L’affectation en Guyane est un choix qui recherche la difficulté. Si elle réussit elle n’en aura que plus de mérite car le poste est réputé pour ses contraintes opérationnelles sur un terrain fréquemment compliqué.

D’autres postes, plus faciles lui étaient ouverts mais elle a choisi la difficulté et quelque part l’exotisme.

L’Amazonie la tente, la fascine.

Elle ne le sait pas mais elle arrive avec la réputation d’être autoritaire, voire pète-sec et dans les services de la sous-préfecture de St Laurent du Maroni, tout le monde attend son arrivée avec circonspection.

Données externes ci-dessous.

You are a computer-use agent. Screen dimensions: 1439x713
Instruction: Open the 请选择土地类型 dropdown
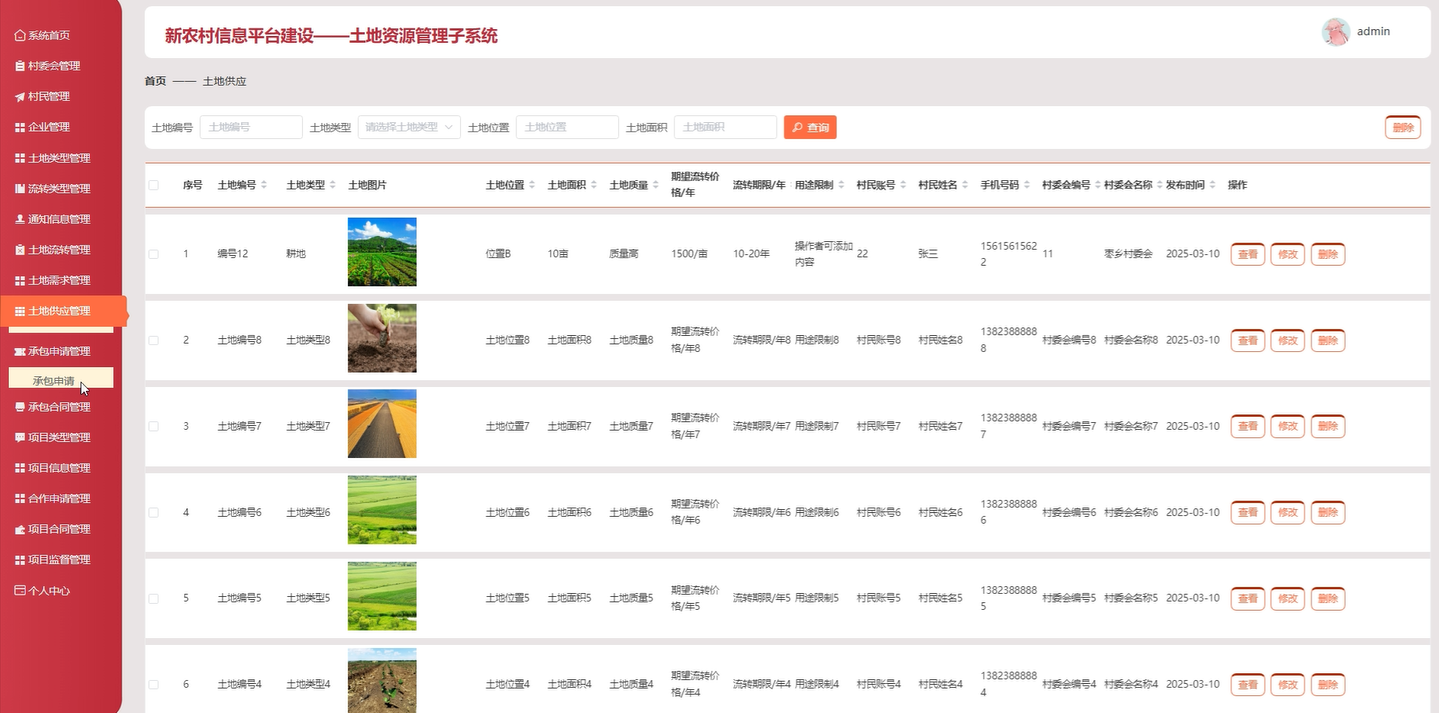(408, 127)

Après une brève réunion avec le Préfet dont elle n’a rien entendu qu’elle ne sache déjà, ils ont repris la route de St Laurent et elle découvre les paysages de la Guyane.

Trois heures plus tard, elle prend possession de son appartement de fonction dans une aile de la sous-préfecture.

Meublé, cossu, beaucoup trop grand pour une femme seule, pas tout à fait de son goût puisque meublé et décoré en style second empire, ce qui n’a rien d’exotique ni tropical, mais top tout de même et hyper confortable.